═════ Supplied records

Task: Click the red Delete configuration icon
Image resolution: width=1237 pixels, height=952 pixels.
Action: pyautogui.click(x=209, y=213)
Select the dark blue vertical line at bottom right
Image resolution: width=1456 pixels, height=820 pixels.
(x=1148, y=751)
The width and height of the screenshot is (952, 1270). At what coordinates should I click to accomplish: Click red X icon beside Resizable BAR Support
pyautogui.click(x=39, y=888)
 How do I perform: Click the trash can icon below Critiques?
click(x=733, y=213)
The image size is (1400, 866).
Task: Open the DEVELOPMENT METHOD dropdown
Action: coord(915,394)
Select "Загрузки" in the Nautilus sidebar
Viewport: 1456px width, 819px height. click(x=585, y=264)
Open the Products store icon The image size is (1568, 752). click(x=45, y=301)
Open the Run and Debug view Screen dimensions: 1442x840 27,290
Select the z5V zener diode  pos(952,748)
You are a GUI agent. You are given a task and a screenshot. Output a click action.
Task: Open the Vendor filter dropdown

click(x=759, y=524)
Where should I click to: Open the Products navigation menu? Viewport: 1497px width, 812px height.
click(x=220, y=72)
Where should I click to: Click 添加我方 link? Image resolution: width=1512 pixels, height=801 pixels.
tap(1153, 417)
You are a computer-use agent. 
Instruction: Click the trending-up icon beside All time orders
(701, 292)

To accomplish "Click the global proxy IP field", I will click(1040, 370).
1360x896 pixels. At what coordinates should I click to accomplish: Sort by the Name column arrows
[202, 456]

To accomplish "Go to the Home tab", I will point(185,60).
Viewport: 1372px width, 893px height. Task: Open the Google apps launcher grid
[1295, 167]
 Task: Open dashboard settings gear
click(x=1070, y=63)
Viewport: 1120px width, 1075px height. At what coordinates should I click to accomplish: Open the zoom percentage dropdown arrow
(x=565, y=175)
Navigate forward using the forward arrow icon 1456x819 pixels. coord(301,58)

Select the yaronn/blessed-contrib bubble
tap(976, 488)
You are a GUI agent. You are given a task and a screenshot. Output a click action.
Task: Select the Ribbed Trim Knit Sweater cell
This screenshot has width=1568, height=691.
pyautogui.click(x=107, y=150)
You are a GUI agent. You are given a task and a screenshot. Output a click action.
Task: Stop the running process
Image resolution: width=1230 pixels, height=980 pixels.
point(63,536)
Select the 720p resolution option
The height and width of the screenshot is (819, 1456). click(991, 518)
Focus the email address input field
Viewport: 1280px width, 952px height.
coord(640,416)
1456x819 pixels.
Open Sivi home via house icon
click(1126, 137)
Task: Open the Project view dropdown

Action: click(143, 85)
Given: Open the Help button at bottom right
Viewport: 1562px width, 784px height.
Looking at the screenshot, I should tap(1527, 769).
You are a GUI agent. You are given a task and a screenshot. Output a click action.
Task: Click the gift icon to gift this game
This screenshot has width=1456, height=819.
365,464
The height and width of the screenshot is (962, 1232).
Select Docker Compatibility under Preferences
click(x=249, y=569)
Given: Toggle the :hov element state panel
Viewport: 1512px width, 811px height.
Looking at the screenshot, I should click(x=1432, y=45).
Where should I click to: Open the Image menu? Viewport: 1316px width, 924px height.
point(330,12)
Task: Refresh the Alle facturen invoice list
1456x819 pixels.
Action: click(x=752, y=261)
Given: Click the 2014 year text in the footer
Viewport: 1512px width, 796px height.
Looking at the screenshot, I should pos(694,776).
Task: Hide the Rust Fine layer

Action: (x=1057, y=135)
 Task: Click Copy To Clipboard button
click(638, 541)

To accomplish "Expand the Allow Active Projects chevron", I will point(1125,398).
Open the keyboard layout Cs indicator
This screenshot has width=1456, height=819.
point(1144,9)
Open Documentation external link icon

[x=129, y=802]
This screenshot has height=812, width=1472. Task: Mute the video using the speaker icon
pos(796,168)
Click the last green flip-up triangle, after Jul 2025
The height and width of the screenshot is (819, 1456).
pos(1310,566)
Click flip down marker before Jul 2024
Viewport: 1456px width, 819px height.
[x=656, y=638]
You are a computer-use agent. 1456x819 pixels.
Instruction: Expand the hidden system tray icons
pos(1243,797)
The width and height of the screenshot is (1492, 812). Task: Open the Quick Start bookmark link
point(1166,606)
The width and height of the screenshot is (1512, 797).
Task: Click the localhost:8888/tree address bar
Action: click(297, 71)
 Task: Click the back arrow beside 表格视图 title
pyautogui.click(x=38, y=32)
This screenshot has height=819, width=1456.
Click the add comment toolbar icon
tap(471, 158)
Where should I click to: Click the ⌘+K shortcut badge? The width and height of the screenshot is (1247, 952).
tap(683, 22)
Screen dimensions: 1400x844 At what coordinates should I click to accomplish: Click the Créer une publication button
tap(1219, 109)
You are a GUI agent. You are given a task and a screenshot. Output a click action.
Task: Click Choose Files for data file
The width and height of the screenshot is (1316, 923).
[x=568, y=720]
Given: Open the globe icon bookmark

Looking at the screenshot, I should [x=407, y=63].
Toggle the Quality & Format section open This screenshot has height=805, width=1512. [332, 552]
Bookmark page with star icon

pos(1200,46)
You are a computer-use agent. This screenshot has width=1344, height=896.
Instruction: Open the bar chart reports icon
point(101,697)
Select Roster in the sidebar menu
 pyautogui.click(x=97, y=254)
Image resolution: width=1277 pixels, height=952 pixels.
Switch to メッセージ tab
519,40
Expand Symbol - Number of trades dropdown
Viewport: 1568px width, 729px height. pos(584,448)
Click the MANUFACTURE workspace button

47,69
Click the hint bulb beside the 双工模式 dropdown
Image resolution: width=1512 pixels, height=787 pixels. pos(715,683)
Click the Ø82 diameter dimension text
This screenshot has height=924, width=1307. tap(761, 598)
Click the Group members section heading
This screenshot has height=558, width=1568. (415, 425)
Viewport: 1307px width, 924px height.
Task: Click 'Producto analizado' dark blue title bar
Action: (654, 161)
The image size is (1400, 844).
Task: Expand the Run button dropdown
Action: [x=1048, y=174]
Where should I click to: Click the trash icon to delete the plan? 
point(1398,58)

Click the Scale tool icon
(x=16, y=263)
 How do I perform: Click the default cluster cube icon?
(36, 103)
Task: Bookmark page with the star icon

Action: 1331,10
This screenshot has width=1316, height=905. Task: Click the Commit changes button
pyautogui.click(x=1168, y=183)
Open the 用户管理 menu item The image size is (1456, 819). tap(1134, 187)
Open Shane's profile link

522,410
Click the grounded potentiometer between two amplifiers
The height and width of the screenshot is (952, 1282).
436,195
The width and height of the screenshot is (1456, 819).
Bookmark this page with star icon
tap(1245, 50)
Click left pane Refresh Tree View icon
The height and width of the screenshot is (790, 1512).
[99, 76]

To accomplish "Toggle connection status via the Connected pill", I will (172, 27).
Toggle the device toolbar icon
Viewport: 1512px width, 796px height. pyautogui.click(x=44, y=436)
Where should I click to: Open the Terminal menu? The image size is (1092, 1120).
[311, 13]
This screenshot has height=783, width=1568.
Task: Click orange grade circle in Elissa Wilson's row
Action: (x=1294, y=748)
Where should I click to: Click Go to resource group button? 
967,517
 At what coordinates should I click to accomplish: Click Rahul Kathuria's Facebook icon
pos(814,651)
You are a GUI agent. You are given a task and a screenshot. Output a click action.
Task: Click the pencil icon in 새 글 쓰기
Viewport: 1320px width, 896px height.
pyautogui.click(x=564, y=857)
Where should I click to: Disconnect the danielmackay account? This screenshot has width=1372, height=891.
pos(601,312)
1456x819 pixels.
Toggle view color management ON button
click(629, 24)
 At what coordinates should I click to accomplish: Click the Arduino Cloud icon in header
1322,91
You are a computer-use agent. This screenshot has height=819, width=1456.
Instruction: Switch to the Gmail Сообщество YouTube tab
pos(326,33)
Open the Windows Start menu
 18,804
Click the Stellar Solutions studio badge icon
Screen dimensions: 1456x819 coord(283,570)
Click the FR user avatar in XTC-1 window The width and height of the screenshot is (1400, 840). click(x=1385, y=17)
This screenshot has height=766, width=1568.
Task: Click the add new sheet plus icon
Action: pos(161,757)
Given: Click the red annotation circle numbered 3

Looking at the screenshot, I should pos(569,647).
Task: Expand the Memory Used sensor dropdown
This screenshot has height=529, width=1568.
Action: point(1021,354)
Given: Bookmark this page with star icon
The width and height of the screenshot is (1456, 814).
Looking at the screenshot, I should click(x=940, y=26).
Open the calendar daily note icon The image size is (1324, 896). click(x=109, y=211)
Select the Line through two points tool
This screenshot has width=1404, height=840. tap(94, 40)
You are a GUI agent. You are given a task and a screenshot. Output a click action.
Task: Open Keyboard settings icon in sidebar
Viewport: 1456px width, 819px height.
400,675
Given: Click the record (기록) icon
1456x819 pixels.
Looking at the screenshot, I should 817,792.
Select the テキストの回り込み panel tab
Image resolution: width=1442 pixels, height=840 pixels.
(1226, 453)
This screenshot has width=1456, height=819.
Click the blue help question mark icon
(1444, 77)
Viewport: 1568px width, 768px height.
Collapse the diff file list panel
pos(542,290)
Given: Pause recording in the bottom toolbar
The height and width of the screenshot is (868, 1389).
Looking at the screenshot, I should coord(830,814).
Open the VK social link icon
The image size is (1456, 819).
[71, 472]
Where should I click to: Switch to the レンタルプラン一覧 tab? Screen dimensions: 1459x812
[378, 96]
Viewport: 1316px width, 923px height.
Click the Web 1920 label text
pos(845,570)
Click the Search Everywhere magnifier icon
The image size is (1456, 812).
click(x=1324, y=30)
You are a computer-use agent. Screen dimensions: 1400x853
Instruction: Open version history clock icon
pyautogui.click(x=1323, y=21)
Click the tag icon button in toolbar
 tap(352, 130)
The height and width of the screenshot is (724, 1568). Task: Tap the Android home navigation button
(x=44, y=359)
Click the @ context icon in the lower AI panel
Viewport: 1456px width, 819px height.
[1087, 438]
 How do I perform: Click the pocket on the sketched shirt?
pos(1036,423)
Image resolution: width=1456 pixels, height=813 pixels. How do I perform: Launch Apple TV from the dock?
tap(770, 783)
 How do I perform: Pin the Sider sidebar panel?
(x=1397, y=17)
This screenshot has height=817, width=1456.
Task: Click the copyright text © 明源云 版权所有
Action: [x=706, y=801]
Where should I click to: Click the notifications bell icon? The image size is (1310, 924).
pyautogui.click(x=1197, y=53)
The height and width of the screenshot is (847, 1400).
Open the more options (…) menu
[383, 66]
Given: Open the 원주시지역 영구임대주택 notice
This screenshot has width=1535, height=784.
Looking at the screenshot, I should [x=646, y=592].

══════════

Please transcribe exactly the lines above from the line that has "How do I perform: Click the trash" up to and including the line that has "Open the Products store"; no other line belongs in the answer.

 How do I perform: Click the trash can icon below Critiques?
click(x=733, y=213)
The image size is (1400, 866).
Task: Open the DEVELOPMENT METHOD dropdown
Action: coord(915,394)
Select "Загрузки" in the Nautilus sidebar
Viewport: 1456px width, 819px height. click(x=585, y=264)
Open the Products store icon The image size is (1568, 752). click(x=45, y=301)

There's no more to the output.